> [取り組む課題]
- a) 読解文の「第1実施形態に係る多層構造に」から「位置に固定することができる。」までを、両端の語句も含めて一字一句違えずに書き写しなさい。
- b) 読解文に基づき、次の問いに答えなさい。
(i) 蓄光層2における蓄光顔料の含有率は、透明合成樹脂100重量部に対して何重量部程度が適当とされているか。
(ii) 導光・発光層3の一側面3aは、蓄光層2の側面(周面)2bのどの部分に固定されているか。
(iii) 反射層4は、どのような材料のミラーシート等から構成されているか。

> [読解文]
• • •

第1実施形態に係る多層構造による光蓄積型発光建材1は、図1乃至図4に示すように、蓄光層2と導光・発光層3と反射層4とを備え、反射層4を建材本体5で被覆した多層構造のものであって、廊下6の幅木等として使用できるものである。
【0012】
蓄光層2は、蓄光顔料を含有する透明合成樹脂から棒状に形成されている。蓄光顔料としては、ストロンチウムアルミネート等のアルミン酸塩化合物タイプ(アルミン酸塩化合物を主成分として希土類元素からなる賦活剤を添加・焼成したもの)の高輝度長残光性蛍光体〔例えば、根本特殊化学株式会社製,商品名:ルミノーバ,G−300シリーズ(緑色発光),BG−300シリーズ(青色発光),V−300シリーズ(紫色発光)〕等が好適である。透明合成樹脂としては、ポリメタクリル酸メチル(PMMA)、ABS(アクリロニトリル−ブタジエン−スチレン)樹脂、ポリカーボネート(PC)、ポリスチレン(PS)、ポリエチレン(PE)、ポリプロピレン(PP)等が挙げられる。蓄光層2における蓄光顔料の含有率としては、透明合成樹脂100重量部に対して10重量部程度が適当であるが、必要に応じて適宜変更可能である。
【0013】
導光・発光層3も、上記と同様の蓄光顔料を含有する上記と同様の透明合成樹脂から棒状に形成されているが、蓄光顔料の含有率が蓄光層2における蓄光顔料の含有率よりも低いと共に、横断面の面積が蓄光層2の横断面の面積よりも小さくなるように構成されている。導光・発光層3の一側面3aは、蓄光層2の側面(周面)2bの下端に、融着又は透明接着剤による接着等により蓄光層2の長手方向に対して平行に固定されている。なお、導光・発光層3の固定部位及び蓄光層2に対する固定位置は特に限定されるものではなく、適宜の部位を蓄光層2の周面の適宜の位置に固定することができる。
【0014】
反射層4は、アルミニウムやステンレス鋼等の金属製のミラーシート等から構成されており、蓄光層2及び導光・発光層3を、導光・発光層3の他側面(周面)3bが長手方向に沿って露出するように被覆している。反射層4は、蓄光層2及び導光・発光層3に対して接着剤等で貼り付けることができる。なお、導光・発光層3における露出範囲は他側面3bに限定されるものではなく、周面の適宜の一部が長手方向に沿って露出するように構成できる。

• • •

> [提供資料]

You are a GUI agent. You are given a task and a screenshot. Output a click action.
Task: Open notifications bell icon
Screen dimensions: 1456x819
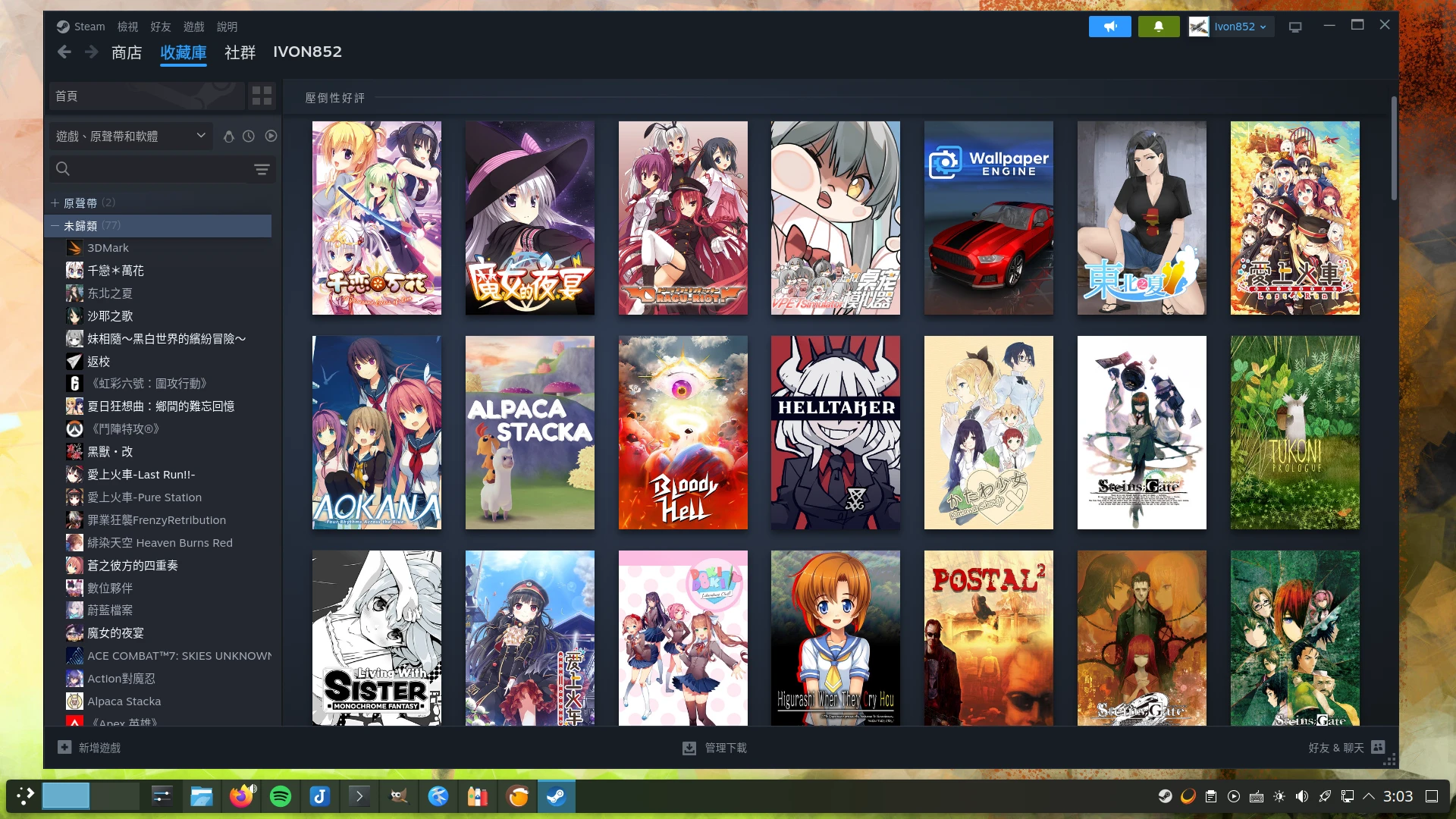(1158, 27)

• • •

> [各課題の解答]
- a)
第1実施形態に係る多層構造による光蓄積型発光建材1は、図1乃至図4に示すように、蓄光層2と導光・発光層3と反射層4とを備え、反射層4を建材本体5で被覆した多層構造のものであって、廊下6の幅木等として使用できるものである。
【0012】
蓄光層2は、蓄光顔料を含有する透明合成樹脂から棒状に形成されている。蓄光顔料としては、ストロンチウムアルミネート等のアルミン酸塩化合物タイプ(アルミン酸塩化合物を主成分として希土類元素からなる賦活剤を添加・焼成したもの)の高輝度長残光性蛍光体〔例えば、根本特殊化学株式会社製,商品名:ルミノーバ,G−300シリーズ(緑色発光),BG−300シリーズ(青色発光),V−300シリーズ(紫色発光)〕等が好適である。透明合成樹脂としては、ポリメタクリル酸メチル(PMMA)、ABS(アクリロニトリル−ブタジエン−スチレン)樹脂、ポリカーボネート(PC)、ポリスチレン(PS)、ポリエチレン(PE)、ポリプロピレン(PP)等が挙げられる。蓄光層2における蓄光顔料の含有率としては、透明合成樹脂100重量部に対して10重量部程度が適当であるが、必要に応じて適宜変更可能である。
【0013】
導光・発光層3も、上記と同様の蓄光顔料を含有する上記と同様の透明合成樹脂から棒状に形成されているが、蓄光顔料の含有率が蓄光層2における蓄光顔料の含有率よりも低いと共に、横断面の面積が蓄光層2の横断面の面積よりも小さくなるように構成されている。導光・発光層3の一側面3aは、蓄光層2の側面(周面)2bの下端に、融着又は透明接着剤による接着等により蓄光層2の長手方向に対して平行に固定されている。なお、導光・発光層3の固定部位及び蓄光層2に対する固定位置は特に限定されるものではなく、適宜の部位を蓄光層2の周面の適宜の位置に固定することができる。

- b)
(i) 10重量部程度
(ii) 下端
(iii) アルミニウムやステンレス鋼等の金属製